#### PROVIDED ENTRIES
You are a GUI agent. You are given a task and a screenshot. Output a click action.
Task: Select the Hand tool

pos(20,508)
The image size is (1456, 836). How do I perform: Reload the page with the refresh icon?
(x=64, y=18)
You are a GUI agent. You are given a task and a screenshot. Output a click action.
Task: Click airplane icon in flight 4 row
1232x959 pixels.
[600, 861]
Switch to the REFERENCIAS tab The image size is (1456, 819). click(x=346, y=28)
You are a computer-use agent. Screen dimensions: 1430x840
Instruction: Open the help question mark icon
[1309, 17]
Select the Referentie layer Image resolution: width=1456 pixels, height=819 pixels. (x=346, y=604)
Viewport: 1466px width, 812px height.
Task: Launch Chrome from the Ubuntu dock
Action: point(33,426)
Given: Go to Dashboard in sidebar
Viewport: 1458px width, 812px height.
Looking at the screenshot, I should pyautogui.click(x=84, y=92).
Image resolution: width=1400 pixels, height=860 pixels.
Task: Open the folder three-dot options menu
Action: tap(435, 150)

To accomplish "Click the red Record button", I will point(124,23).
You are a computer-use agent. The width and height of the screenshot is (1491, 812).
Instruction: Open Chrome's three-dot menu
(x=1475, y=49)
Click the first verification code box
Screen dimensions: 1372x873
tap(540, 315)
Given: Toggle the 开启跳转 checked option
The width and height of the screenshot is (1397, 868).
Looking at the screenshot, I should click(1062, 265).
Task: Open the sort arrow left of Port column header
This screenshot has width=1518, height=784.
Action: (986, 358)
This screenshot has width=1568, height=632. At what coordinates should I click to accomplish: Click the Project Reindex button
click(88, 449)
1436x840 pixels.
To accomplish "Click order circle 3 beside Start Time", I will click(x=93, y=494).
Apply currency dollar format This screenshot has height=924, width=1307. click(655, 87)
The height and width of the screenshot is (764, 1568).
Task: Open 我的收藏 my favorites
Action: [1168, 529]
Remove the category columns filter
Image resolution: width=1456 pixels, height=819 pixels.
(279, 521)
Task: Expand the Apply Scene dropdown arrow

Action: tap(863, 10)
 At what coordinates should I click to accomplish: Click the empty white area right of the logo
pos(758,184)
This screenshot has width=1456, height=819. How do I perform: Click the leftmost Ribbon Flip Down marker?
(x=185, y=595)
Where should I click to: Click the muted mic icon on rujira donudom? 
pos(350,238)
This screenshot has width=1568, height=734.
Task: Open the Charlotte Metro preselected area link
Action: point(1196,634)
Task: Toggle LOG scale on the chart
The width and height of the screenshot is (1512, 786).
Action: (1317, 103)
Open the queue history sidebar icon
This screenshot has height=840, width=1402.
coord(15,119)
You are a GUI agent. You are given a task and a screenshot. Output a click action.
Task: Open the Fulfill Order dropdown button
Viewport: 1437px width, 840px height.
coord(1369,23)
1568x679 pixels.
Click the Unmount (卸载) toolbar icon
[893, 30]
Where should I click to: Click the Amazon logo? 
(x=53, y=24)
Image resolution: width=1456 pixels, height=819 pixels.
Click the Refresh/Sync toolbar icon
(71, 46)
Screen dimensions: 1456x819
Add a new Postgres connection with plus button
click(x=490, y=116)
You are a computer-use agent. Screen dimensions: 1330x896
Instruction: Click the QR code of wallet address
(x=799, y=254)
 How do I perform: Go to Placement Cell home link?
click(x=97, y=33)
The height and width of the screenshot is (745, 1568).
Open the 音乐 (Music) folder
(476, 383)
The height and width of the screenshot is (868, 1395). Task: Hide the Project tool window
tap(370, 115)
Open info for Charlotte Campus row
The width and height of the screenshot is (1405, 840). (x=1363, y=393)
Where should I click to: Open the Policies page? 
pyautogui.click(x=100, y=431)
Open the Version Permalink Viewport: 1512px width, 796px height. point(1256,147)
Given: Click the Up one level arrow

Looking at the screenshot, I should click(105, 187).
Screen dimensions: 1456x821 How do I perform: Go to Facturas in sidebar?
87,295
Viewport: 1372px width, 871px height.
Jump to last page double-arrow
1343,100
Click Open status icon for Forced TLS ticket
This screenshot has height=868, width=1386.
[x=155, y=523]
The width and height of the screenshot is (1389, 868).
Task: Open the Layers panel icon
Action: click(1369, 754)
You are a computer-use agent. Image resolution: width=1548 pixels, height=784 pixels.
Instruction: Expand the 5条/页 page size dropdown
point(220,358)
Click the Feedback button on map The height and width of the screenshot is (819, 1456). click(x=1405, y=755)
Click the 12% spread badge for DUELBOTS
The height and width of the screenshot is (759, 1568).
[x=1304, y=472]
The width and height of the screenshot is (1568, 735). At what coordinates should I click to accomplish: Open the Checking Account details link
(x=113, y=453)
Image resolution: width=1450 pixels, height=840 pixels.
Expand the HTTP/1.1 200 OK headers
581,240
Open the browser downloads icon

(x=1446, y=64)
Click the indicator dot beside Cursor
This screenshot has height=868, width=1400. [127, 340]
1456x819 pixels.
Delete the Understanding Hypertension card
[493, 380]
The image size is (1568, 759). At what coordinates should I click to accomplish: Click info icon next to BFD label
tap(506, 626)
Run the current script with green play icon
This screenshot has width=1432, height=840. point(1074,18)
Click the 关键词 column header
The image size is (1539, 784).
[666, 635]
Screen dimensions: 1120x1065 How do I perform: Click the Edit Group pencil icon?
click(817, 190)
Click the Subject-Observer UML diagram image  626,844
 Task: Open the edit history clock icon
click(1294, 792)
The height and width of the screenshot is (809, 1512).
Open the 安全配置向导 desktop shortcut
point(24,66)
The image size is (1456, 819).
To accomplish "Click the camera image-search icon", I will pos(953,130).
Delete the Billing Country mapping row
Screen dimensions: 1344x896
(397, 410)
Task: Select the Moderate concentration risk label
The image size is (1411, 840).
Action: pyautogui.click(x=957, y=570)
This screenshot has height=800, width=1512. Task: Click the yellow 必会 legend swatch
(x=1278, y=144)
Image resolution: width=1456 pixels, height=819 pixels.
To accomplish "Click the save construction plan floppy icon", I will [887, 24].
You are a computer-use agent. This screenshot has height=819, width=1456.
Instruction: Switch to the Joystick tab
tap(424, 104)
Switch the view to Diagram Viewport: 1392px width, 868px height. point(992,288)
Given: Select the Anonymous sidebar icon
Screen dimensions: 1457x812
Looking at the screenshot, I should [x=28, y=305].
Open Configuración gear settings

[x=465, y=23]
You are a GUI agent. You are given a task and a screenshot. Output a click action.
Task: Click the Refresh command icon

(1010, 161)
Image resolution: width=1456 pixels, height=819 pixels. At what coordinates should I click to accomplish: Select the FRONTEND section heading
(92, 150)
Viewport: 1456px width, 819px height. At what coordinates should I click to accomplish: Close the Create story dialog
########
■ EXERCISE REQUIREMENTS
Please give an exact copy of the entries above, from the line with "Run the current script with green play icon" down to the line with "Task: Select the Moderate", inclusive, and nothing else.

■ TASK SOLUTION
Run the current script with green play icon
This screenshot has width=1432, height=840. point(1074,18)
Click the 关键词 column header
The image size is (1539, 784).
[666, 635]
Screen dimensions: 1120x1065 How do I perform: Click the Edit Group pencil icon?
click(817, 190)
Click the Subject-Observer UML diagram image  626,844
 Task: Open the edit history clock icon
click(1294, 792)
The height and width of the screenshot is (809, 1512).
Open the 安全配置向导 desktop shortcut
point(24,66)
The image size is (1456, 819).
To accomplish "Click the camera image-search icon", I will pos(953,130).
Delete the Billing Country mapping row
Screen dimensions: 1344x896
(397, 410)
Task: Select the Moderate concentration risk label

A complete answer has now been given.